Sur le périmètre du marché forfaitaire
La société ELTD reproche au tribunal d’avoir confondu le marché principal et le marché secondaire et d’avoir validé les moins-values sur des bases erronées.
Néanmoins, elle invoque l’existence d’un « marché principal » et d’un « marché secondaire » sans aucun fondement. Il n’est pas contestable que les travaux complémentaires, d’un montant de 171 651,34 euros concernent la même opération qui a fait l’objet d’un marché unique sur un même lot. Rien ne justifie de scinder les demandes.
Les parties conviennent que les travaux commandés ont bien été exécutés par la société ELTD et que la réception des travaux a été prononcée le 3 septembre 2018.
Comme l’a retenu à juste titre le tribunal, il est donc sans intérêt de statuer sur le montant du solde intermédiaire, les contestations portant sur la fixation du montant de l’avenant n°4.

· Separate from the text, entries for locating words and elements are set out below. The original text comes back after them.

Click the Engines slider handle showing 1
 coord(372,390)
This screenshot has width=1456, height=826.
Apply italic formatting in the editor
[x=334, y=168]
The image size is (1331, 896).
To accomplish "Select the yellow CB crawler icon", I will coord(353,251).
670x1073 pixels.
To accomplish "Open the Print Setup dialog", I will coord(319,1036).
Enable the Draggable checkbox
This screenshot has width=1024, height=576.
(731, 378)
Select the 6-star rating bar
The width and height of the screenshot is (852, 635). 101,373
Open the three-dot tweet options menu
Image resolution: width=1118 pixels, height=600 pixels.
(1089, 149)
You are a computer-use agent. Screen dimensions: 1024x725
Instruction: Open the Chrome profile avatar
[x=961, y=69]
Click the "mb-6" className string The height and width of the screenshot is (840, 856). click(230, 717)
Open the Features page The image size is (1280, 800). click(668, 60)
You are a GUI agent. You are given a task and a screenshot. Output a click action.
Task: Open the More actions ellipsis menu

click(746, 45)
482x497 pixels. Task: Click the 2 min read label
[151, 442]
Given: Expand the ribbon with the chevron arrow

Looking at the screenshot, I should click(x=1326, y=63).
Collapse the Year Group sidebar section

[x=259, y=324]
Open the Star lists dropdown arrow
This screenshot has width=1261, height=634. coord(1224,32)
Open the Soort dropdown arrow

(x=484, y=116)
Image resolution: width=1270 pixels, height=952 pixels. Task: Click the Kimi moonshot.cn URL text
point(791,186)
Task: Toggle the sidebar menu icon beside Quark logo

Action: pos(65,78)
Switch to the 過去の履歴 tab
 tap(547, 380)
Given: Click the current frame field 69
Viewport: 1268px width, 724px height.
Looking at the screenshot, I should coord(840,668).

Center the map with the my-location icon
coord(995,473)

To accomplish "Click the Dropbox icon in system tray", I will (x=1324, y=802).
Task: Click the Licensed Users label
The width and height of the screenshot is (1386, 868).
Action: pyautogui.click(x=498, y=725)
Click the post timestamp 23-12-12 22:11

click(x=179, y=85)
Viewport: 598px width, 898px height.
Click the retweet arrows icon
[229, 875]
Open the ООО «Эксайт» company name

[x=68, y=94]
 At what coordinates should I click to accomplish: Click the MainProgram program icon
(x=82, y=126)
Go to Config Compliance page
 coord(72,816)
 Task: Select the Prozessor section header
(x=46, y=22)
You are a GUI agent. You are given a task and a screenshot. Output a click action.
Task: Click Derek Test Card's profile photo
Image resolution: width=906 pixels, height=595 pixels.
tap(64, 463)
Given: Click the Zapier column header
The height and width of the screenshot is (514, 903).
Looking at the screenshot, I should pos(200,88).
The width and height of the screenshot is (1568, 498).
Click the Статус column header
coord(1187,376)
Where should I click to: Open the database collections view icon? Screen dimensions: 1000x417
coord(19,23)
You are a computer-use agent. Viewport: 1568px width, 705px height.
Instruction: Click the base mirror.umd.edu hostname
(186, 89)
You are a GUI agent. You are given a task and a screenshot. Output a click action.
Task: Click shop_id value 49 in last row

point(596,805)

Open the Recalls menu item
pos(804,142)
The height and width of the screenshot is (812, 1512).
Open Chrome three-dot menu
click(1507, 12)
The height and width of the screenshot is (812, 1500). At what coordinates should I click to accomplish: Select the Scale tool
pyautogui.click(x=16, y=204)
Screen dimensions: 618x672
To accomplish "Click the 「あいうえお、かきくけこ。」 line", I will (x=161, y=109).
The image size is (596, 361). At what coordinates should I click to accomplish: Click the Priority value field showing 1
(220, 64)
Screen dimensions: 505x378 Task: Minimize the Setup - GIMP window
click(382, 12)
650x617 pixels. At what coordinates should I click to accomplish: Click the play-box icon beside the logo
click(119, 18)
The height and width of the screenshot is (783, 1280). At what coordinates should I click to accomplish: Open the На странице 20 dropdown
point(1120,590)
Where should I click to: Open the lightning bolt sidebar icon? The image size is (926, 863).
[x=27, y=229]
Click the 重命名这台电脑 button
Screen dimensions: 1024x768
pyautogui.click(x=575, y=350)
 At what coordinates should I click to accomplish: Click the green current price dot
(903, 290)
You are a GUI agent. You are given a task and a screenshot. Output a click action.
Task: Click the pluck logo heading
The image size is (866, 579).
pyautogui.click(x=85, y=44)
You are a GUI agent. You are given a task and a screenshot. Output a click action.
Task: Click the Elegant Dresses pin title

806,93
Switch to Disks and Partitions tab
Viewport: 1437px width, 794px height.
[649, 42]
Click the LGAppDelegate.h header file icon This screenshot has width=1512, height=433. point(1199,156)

Les parties s’entendent sur le coût total du marché à hauteur de 1 959 237,97 euros, détaillé comme suit :
— 1 050 384,79 euros au titre du marché initial
— 737 201,84 euros au titre des avenants n°1, 2 et 3
— 171 651,34 euros au titre des travaux supplémentaires objets du projet d’avenant n°4.
Les travaux supplémentaires ont été réalisés, nonobstant l’absence de signature de l’avenant n°4 et la déclaration d’achèvement et de conformité des travaux a été effectuée le 12 octobre 2018.
Les parties s’accordent aussi sur les sommes réglées par la société Eiffage à son sous-traitant, soit la somme de 1 678 551,83 euros, comprenant les retenues de garanties objet de la condamnation par le tribunal de commerce.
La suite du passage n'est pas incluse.